Even in normal times, advocates say, lawsuits against nursing homes are uncommon, both due the difficulty of bringing cases and their emotional toll on family members. “They don’t want to dwell on on how terrible the end of their loved one’s life was,” Mollot says. “They want to move on, to think of their loved one as not being in pain any longer.” Many cases are blocked by arbitration agreements, which were permitted after the nursing-home industry fiercely fought the Obama administration’s effort to ban them. Cases that do make it in front of a judge typically involve serious allegations such as severe bed sores, falls, and malnourishment. Plaintiffs must prove that their loved one would have survived if not for neglect or serious mistakes, and that their death was foreseeable, Kohn says. And families don’t stand to win much in damages, in part due to residents’ already-short life expectancy.

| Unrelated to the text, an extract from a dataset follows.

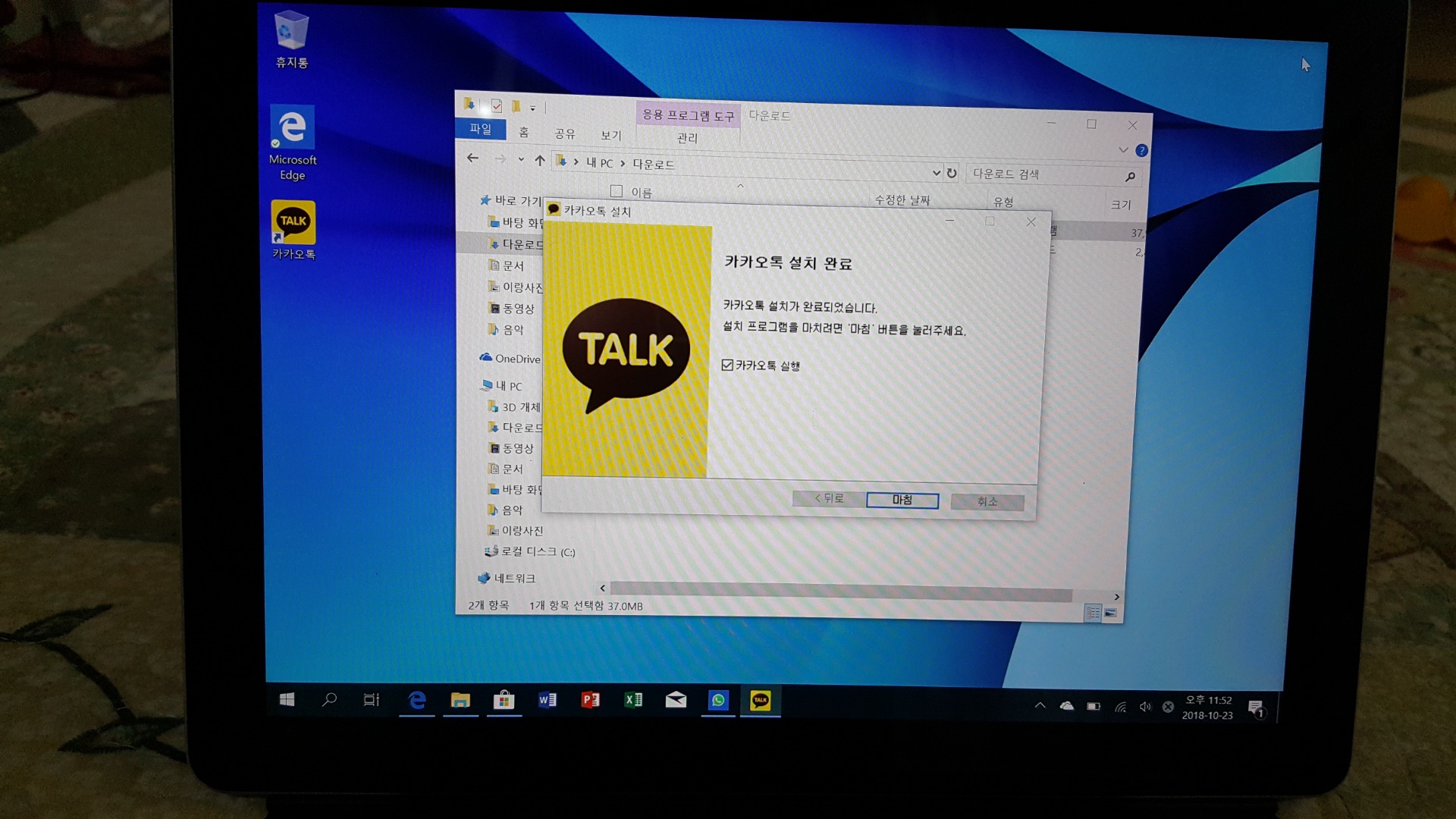Launch Word from the taskbar
The width and height of the screenshot is (1456, 819).
[548, 700]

But advocates say lawsuits, though rare, matter because they can deter maltreatment. While few lawsuits make it to court, the “small threat of a big loss,” as Kohn puts it, can keep nursing homes from cutting corners to increase their profit margins. About 70 percent of the country’s 15,400 nursing homes are operated for profit. Those privately owned facilities are less likely to receive four or five-star ratings on the federal nursing home quality scale than nonprofit or government-operated homes, and more likely to be flagged as persistently low-performing or cited for abuse, a New York Times investigation found in May.

The nursing home industry, which Politico calls “one of the lobbying world’s quiet powerhouses,” has been arguing since early in the pandemic that long-term care companies should be granted legal immunity for their response efforts. The push began on the state level, where nursing home interest groups pressured governors to protect them from lawsuits. In an April 2 letter, the Florida Health Care Association, a trade group, asked Florida Gov. Ron DeSantis, to “extend sovereign immunity” to healthcare workers, including nursing homes. By late July, at least 28 states had enacted executive orders or laws protecting healthcare providers, sometimes including nursing homes, from liability lawsuits, according to the National Consumer Voice for Quality Long-Term Care. New York and New Jersey went further, granting providers some protection from criminal prosecution.

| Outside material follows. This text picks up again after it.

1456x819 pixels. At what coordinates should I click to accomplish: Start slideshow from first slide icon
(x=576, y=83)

But those state-level successes were not enough for the nursing home industry. The American Health Care Association, which represents long-term care facilities, has spent more than $1.7 million this year lobbying the federal government on issues including coronavirus relief, according to the Center for Responsive Politics. Last month, Mark Parkinson, the organization’s president and CEO, wrote in a message to members that a federal immunity shield was a top priority for his organization, along with obtaining additional funding. (On July 22, President Donald Trump announced an additional $5 billion in nursing home funding.) “Only a reasonable federal immunity solution that will protect our operators and staff for their good faith efforts during this challenging time is what we’re asking for,” Parkinson wrote.

“Fortunately, Senate Majority Leader McConnell is strong on this issue and has said that if liability immunity is not in the next stimulus bill, he will not allow the bill to advance,” he added. “That gives us a real shot at success.”